Sebagaimana diketahui, mantan anggota Komisi II DPR, Miryam didakwa memberikan keterangan tidak benar saat menjadi saksi dalam sidang perkara korupsi proyek Pengadaan Paket Penerapan KTP Berbasis Nomor Induk Kependudukan Secara Nasional (KTP Elektronik atau e-KTP) tahun 2011-2012 pada Kementerian Dalam Negeri atas nama terdakwa Irman dan Sugiharto.

Hal ini bermula dari pencabutan keterangan Berita Acara Pemeriksaan (BAP) penyidikan Miryam ketika bersaksi dalam sidang perkara Irman dan Sugiharto. Miryam mengaku mendapat tekanan dari penyidik KPK saat memberikan keterangan di penyidikan.
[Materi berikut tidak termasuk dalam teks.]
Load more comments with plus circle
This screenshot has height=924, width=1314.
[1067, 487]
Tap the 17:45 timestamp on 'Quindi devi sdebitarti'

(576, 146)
Namun, penyidik KPK membantah telah melakukan penekanan terhadap Miryam.

Justru, menurut penyidik, sesuai dengan penyampaian Miryam kala pemeriksaan di KPK, politikus Partai Hanura itu mendapat tekanan dari rekannya di DPR. Keterangan para penyidik tersebut dibuktikan penuntut umum perkara Miryam dengan memutarkan sejumlah video pemeriksaan Miryam di persidangan.